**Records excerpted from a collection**
*** Block opens ***

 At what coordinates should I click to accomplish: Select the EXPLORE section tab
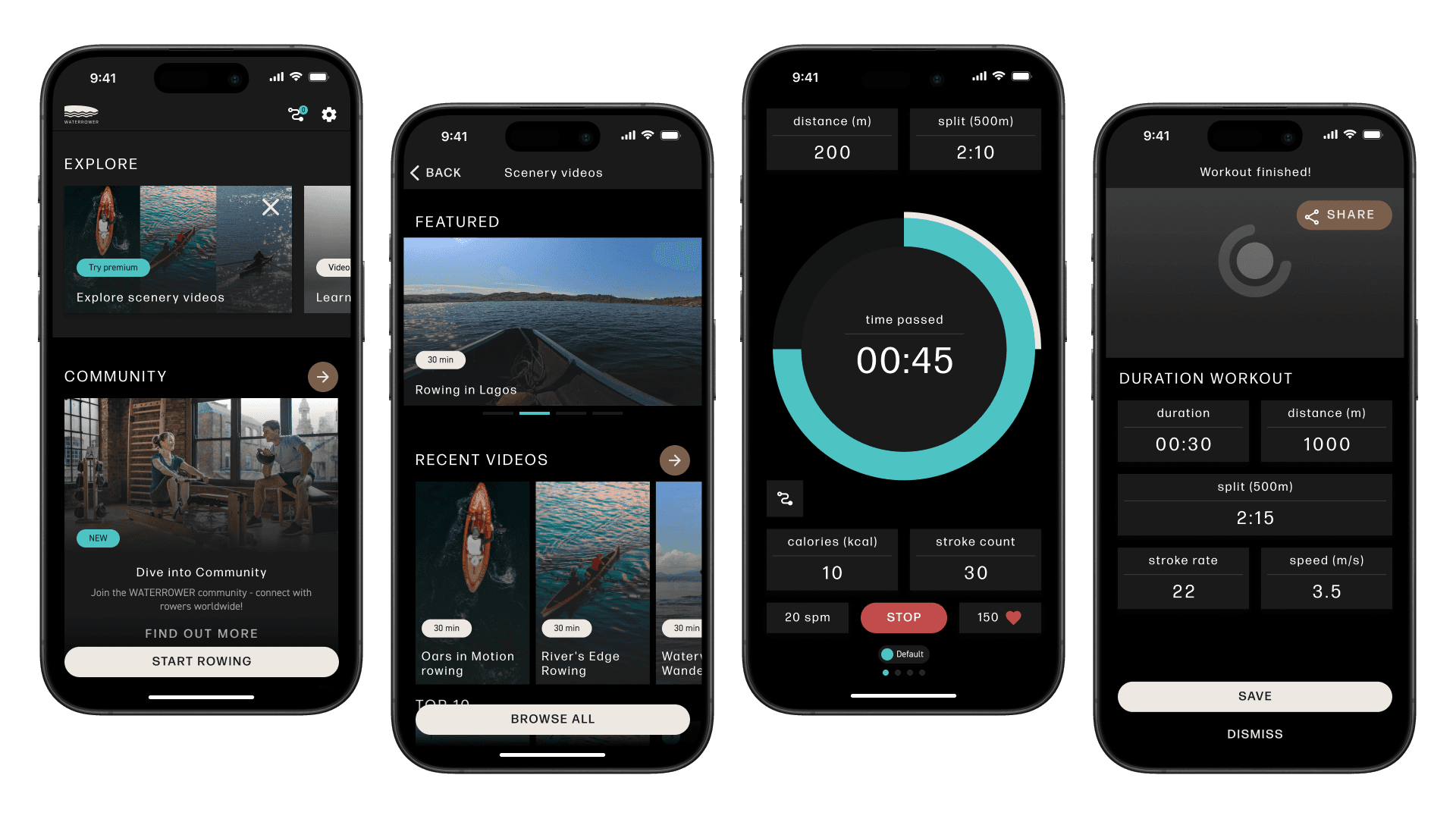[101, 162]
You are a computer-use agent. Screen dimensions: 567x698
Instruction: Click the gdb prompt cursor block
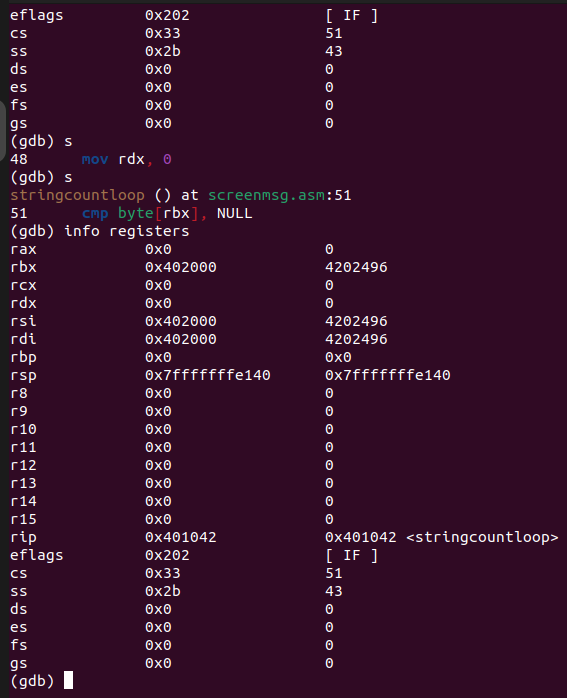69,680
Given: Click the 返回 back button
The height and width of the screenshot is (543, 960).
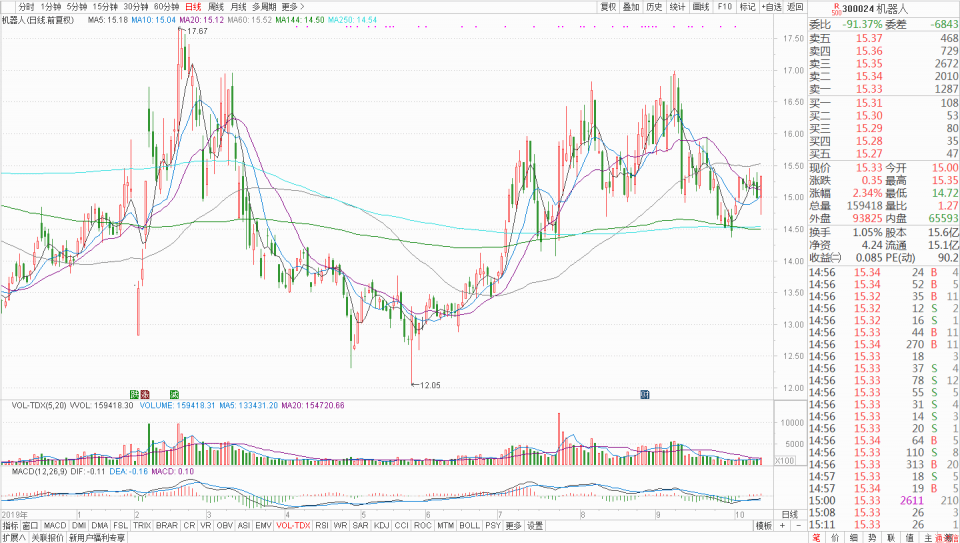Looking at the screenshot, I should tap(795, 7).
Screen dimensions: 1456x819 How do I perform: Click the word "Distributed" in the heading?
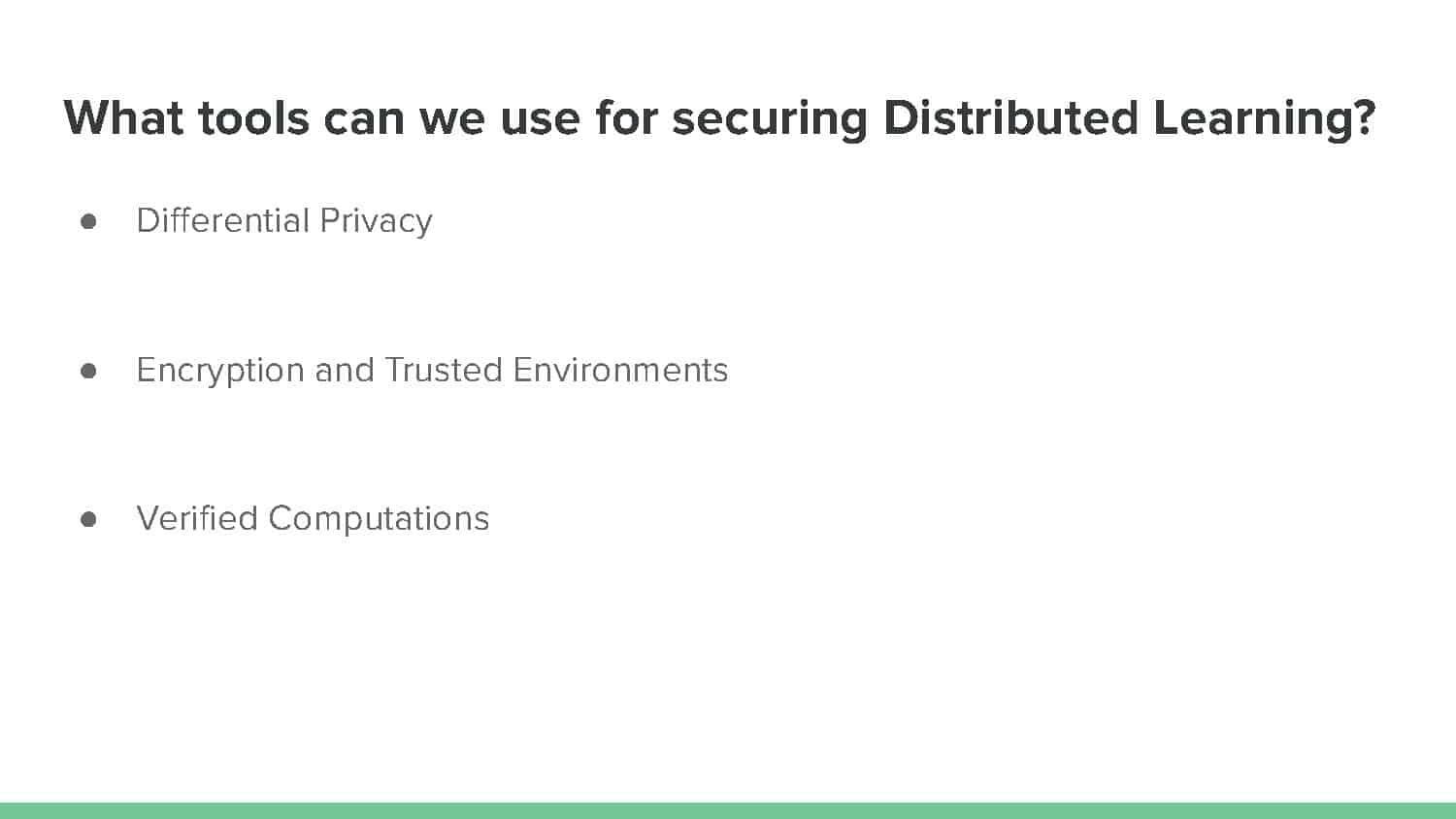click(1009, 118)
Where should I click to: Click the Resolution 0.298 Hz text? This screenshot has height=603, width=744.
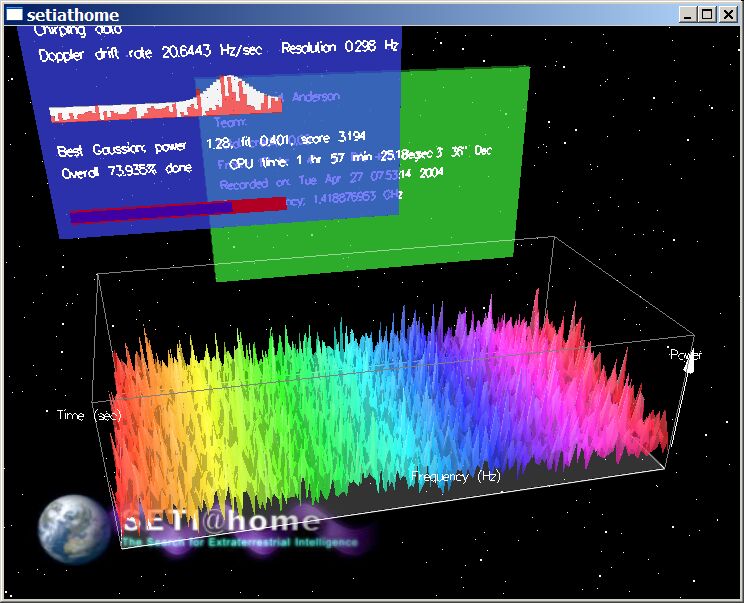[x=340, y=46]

*** Block closes ***
*** Block opens ***

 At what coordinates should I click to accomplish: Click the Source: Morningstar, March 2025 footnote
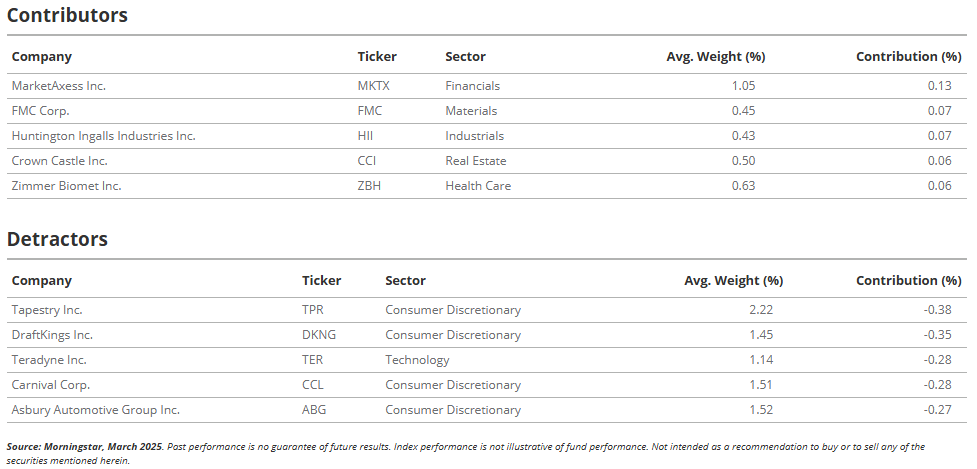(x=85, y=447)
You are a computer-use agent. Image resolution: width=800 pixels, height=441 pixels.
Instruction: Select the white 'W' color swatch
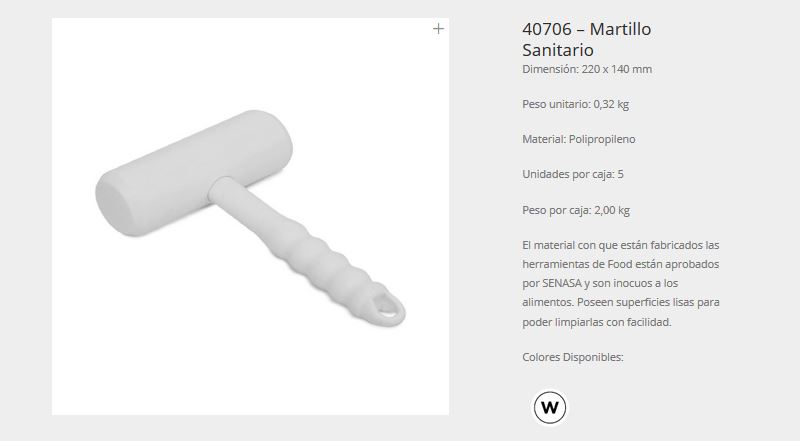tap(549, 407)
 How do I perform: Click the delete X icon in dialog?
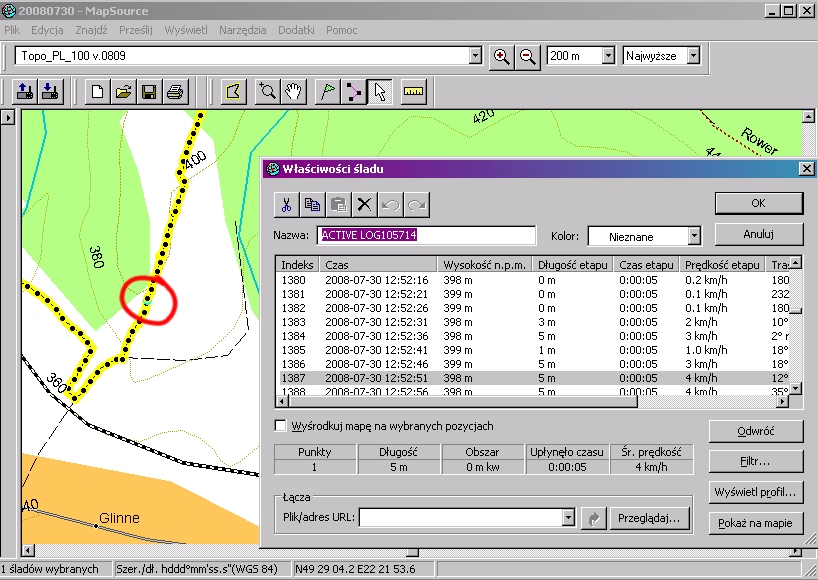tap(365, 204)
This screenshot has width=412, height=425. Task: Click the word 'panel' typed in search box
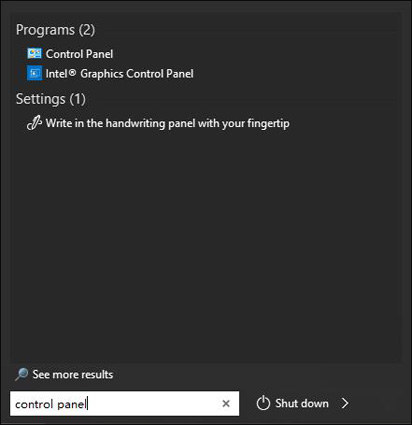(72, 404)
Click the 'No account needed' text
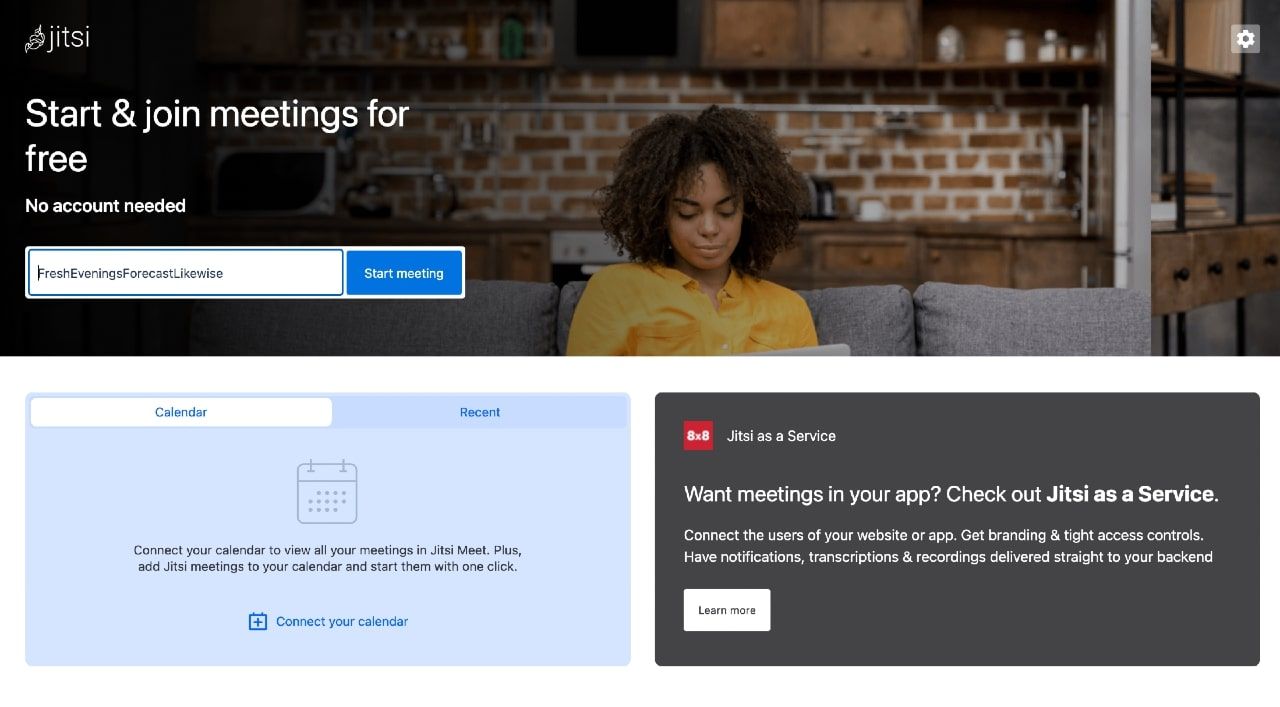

*** Block closes ***

**TRY IT**
Write out exactly the lines above between the one with "At what coordinates should I click to accomplish: Click" and the one with "Click the 'No account needed' text", inclusive, with pictures left out.

**OUTPUT FOR THIS EXERCISE**
 At what coordinates should I click to accomplish: Click the Source: Morningstar, March 2025 footnote
(x=85, y=447)
You are a computer-use agent. Image resolution: width=800 pixels, height=441 pixels.
Instruction: Select the white 'W' color swatch
tap(549, 407)
 How do I perform: Click the delete X icon in dialog?
tap(365, 204)
This screenshot has width=412, height=425. Task: Click the word 'panel' typed in search box
(72, 404)
Click the 'No account needed' text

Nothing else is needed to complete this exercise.